A Rose-Ringed Parakeet examined a hole in the owls' tree -- not the owls' hole or it would have met stiff resistance.

The young Sparrowhawks were calling and flying around the greenhouses and over the meadow.

The male Peregrine returned to the tower of the Knightsbridge Barracks and had a good preen and shakeout.

I hadn't seen before that he has a ring. No chance of reading it when he's up a 300ft tower.

A Carrion Crow at the Dell restaurant had won the remains of someone's plate of fish and chips.

This young crow beside the Serpentine is perfectly able to find its own food, but is still trying to beg from its parents.
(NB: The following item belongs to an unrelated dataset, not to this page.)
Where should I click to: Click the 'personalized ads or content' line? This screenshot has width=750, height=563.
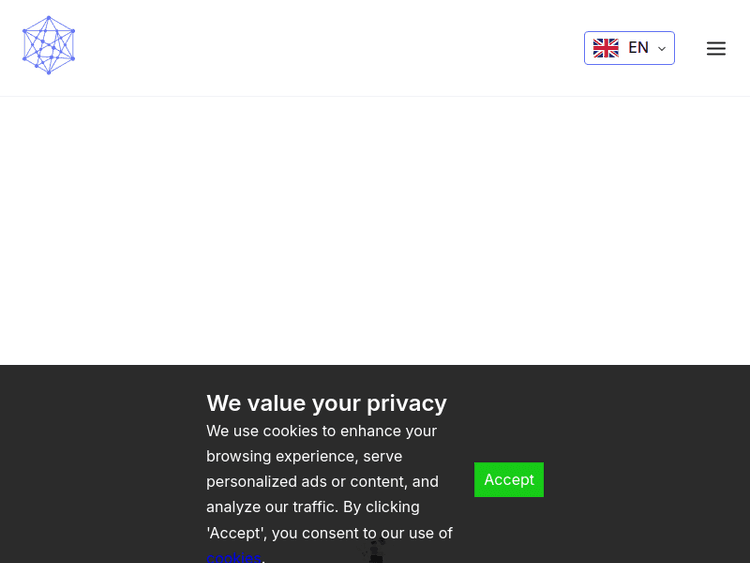tap(322, 481)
There have been no Starlings at the Lido restaurant for days, even during sunny spells when there were plenty of diners on the terrace and lots of scraps for them to grab. Today just one turned up and had a wash on the edge of the lake.

There was a heavy shower and I sheltered under a yew, the most waterproof of trees. I shared the space with a Great Tit, which came down to take a pine nut.

One of the two young Grey Herons from the third nest poked its head out from the leaves.

A young Herring Gull played with a leaf.

The single Great Crested Grebe chick at the island gave the camera a curious stare.

It was given a crayfish, which it swallowed without apparent difficulty.

One of the two Moorhen chicks below the Italian Garden wandered around in the reeds.

A Mute Swan rested uncomfortably on the kerb of one of the pools. To get on to the kerb from the water they have to charge it at full speed and bounce up. This looks horrifying but doesn't seem to hurt them.

The lone cygnet is still trying to join the family. It isn't welcomed but does get fed when it goes to the Vista or Peter Pan with the others.


  1. Do the other cygnets beat on him, or do they mostly ignore him? I have hopes that they will eventually take him in.

    I do think it is a very nice angle. She looks so plump and round, she is adorable.

    I wonder what the Grebe chick is thinking. I don't think they take a lot of notice of human affairs.

    1. The lone cygnet gets pushed away, but I've never seen it actually attacked. It just doesn't belong to the gang of four.

      Grebe chicks do seem to have a certain curiosity about the huge creatures lumbering on the land, but soon get bored with the spectacle.